Lors du Forum de l'OCDE sur les infrastructures, vous avez évoqué les défis considérables que pose la collecte de données sur l'exposition des actifs d'infrastructure aux risques climatiques. Pourriez-vous nous donner votre avis sur la manière dont ces défis peuvent être relevés ?

Rob Arnold: L'un des principaux défis à relever pour comprendre ces types d'exposition aux risques liés aux infrastructures est la disponibilité des données. Celles-ci sont souvent diffuses et difficiles d'accès : les données techniques sur les coûts et l'efficacité des mesures et des technologies capables de réduire ces risques sont détenues par de multiples organisations - depuis les gestionnaires de sites, les consultants techniques et les vendeurs de ces technologies jusqu'aux investisseurs institutionnels et aux gouvernements. Tout le monde en possède un peu, et la plupart de ces données sont souvent trop détaillées pour être publiées dans des rapports accessibles au public.

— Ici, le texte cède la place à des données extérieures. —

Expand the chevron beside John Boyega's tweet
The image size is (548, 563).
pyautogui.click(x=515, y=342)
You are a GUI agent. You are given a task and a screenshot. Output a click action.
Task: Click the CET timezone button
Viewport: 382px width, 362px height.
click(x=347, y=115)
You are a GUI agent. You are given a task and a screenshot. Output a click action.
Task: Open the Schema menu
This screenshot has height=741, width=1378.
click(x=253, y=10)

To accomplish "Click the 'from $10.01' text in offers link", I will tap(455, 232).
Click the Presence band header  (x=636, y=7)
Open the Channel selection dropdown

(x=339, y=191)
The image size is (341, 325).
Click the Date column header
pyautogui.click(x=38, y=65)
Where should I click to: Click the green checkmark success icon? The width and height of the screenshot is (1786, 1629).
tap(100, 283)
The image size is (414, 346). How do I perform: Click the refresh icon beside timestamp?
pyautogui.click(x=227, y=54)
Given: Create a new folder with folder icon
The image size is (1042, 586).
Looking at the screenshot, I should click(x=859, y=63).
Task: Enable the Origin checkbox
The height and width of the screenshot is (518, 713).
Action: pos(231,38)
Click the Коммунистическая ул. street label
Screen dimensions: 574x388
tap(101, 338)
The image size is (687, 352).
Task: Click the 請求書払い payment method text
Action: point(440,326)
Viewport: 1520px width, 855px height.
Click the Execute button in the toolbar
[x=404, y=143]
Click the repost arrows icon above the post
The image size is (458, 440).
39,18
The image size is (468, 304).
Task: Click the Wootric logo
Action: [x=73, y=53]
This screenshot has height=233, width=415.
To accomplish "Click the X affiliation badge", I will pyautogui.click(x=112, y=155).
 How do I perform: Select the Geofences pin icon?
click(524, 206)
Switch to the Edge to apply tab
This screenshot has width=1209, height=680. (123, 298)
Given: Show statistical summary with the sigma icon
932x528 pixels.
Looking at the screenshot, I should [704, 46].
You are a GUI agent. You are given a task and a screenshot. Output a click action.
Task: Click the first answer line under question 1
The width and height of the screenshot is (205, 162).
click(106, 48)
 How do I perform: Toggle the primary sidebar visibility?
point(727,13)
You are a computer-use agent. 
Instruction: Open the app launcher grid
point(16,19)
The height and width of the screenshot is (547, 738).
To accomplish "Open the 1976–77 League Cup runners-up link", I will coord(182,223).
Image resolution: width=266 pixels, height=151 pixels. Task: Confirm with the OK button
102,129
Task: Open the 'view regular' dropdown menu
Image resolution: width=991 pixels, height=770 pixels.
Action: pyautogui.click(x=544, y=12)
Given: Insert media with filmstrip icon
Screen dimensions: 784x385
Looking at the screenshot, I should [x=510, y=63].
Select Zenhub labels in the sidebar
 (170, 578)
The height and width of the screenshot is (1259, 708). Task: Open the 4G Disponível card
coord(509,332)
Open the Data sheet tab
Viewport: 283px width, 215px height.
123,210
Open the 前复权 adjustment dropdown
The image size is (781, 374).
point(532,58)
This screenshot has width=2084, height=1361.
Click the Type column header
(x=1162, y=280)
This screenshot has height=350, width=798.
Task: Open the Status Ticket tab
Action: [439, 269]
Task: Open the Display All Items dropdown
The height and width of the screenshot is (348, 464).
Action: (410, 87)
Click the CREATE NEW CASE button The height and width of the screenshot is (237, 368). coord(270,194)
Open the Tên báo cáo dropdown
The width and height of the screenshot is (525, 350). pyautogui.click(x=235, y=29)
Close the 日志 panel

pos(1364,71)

Rassembler des quantités statistiquement significatives de données sous une forme utile aux investisseurs, aux propriétaires et aux planificateurs stratégiques pour l'évaluation des risques climatiques liés aux infrastructures peut nécessiter une collaboration et une coordination entre plusieurs organisations.

 

Fort de votre expérience, quels sont, selon vous, les principaux moyens de soutenir la transition énergétique et la résilience ? Quels sont les principaux défis à relever en Europe, aux États-Unis et ailleurs ?

Rob Arnold: Comme mentionné précédemment, un levier clé serait de faciliter la collecte de données permettant aux investisseurs, aux planificateurs et aux gestionnaires d'infrastructures de comprendre les coûts et l'efficacité des actions qui réduisent les risques pour les infrastructures liés aux risques climatiques physiques et aux politiques d'atténuation des émissions. Des deux côtés de l'Atlantique, les investisseurs recherchent plus de transparence sur l'évaluation des risques et/ou les mesures prises pour améliorer la durabilité des infrastructures, ce qui se traduit par des exigences réglementaires, notamment dans l'UE et au Royaume-Uni.

 

Il s'agit d'une évolution utile, mais toute augmentation de la disponibilité des données doit être complétée par des initiatives visant à compiler et à interpréter ces données de manière facilement comparable, tant au niveau national qu'au niveau mondial. Cela peut aider à faire émerger les mesures que les propriétaires et les exploitants d'actifs peuvent prendre dès maintenant pour protéger leurs investissements de manière rentable. Cela peut également révéler les lacunes dans les mesures disponibles, qui pourraient être comblées par des incitations politiques ou des interventions sur le marché afin d'accélérer le développement de technologies et de produits susceptibles de combler ces lacunes. Nous souhaitons contribuer à cet effort.

 

(1) TICCS® a été créé en 2018 par EDHEC Infra & Private Assets Research Institute avec le soutien des professionnels du secteur. Certains des plus grands investisseurs en infrastructures au monde l'utilisent comme système par défaut pour organiser leur portefeuille selon quatre piliers : le risque commercial, l'activité industrielle, l'exposition géoéconomique et la structure de l'entreprise.